──────── DATA SUPPLIED

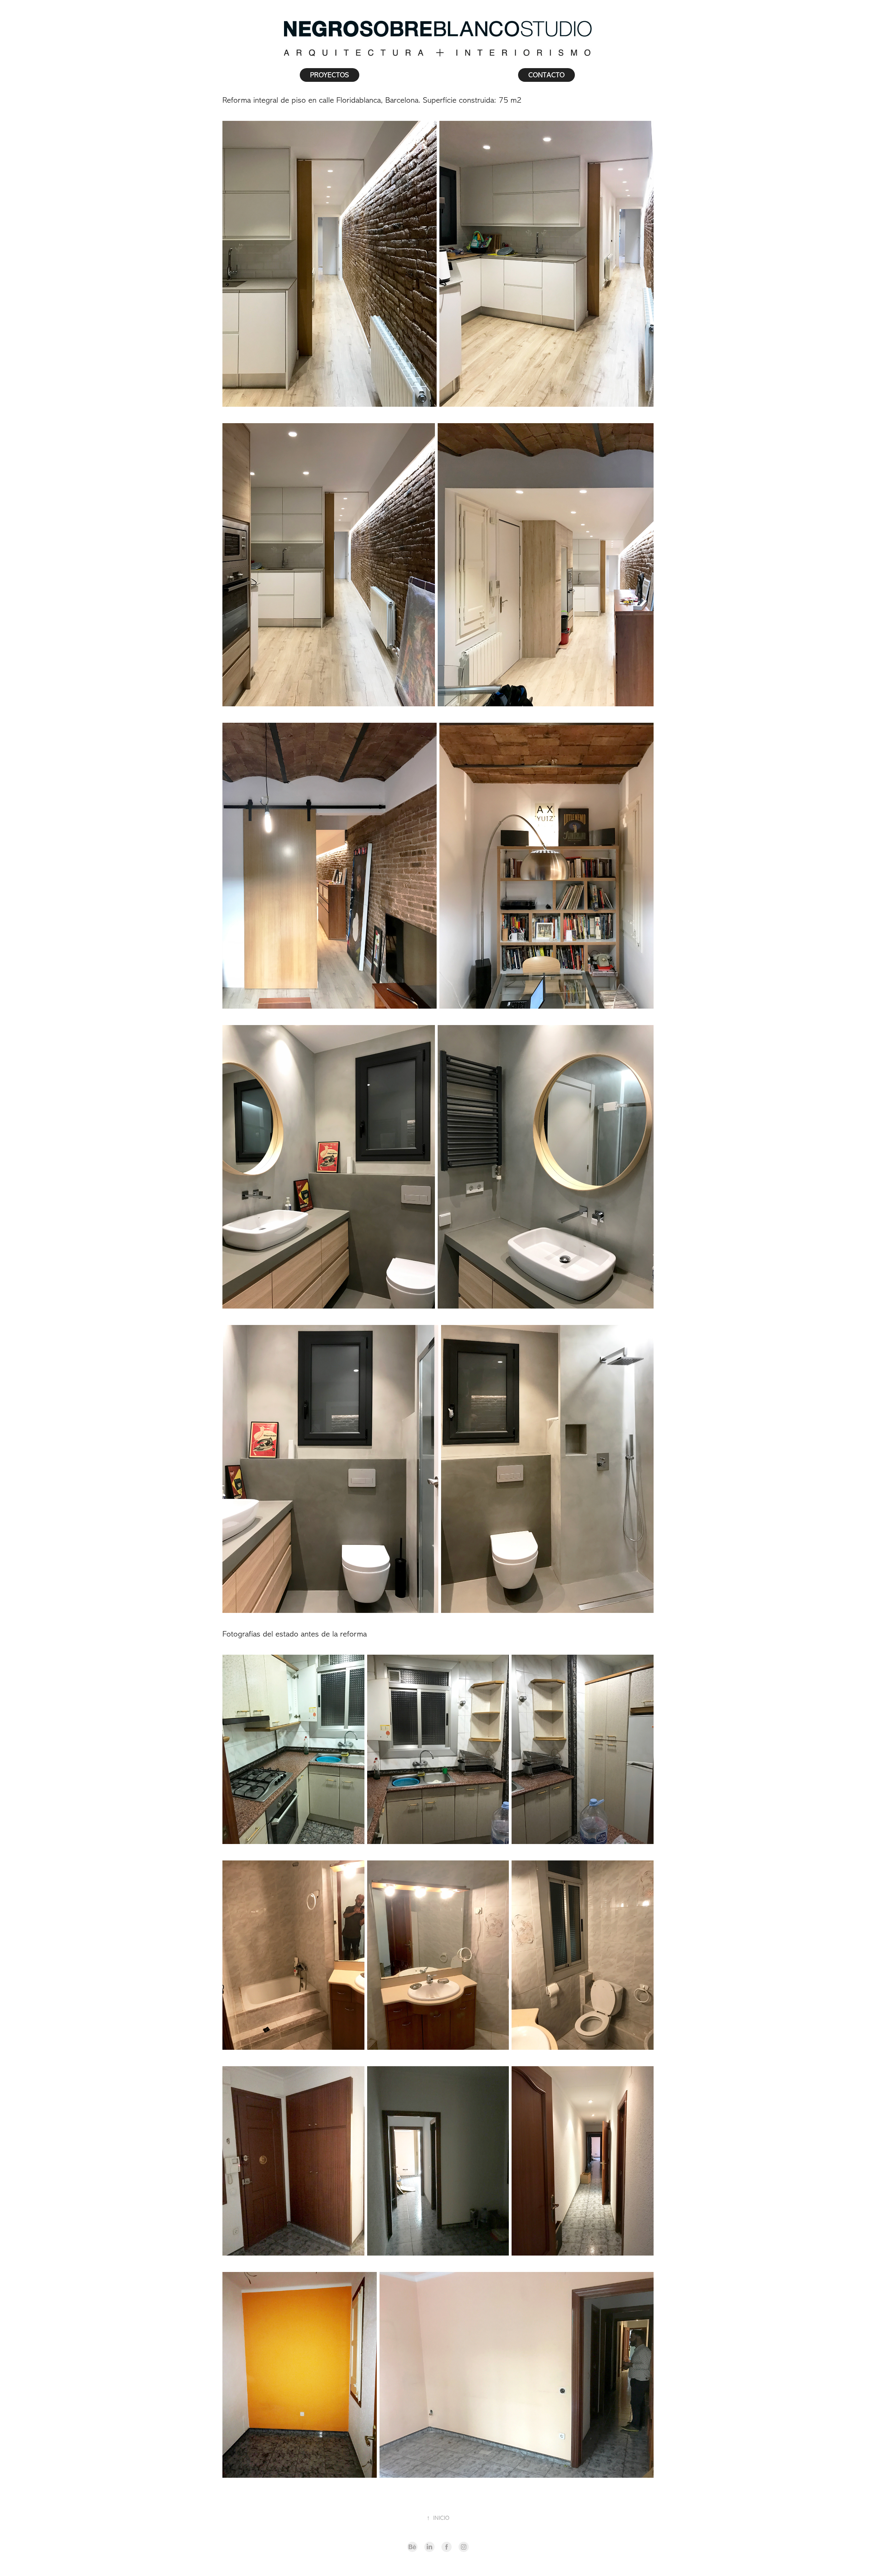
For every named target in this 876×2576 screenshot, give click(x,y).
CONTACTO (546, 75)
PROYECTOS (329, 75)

────────────────
──────── DATA SUPPLIED

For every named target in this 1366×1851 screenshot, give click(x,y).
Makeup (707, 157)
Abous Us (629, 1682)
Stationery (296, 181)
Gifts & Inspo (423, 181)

────────────────

Give an exact copy of the lines above from the line with "For every named target in this 876×2576" up to and including the line with "PROYECTOS (329, 75)", and leave everything else out.

__TASK OUTPUT__:
For every named target in this 876×2576 screenshot, give click(x,y).
CONTACTO (546, 75)
PROYECTOS (329, 75)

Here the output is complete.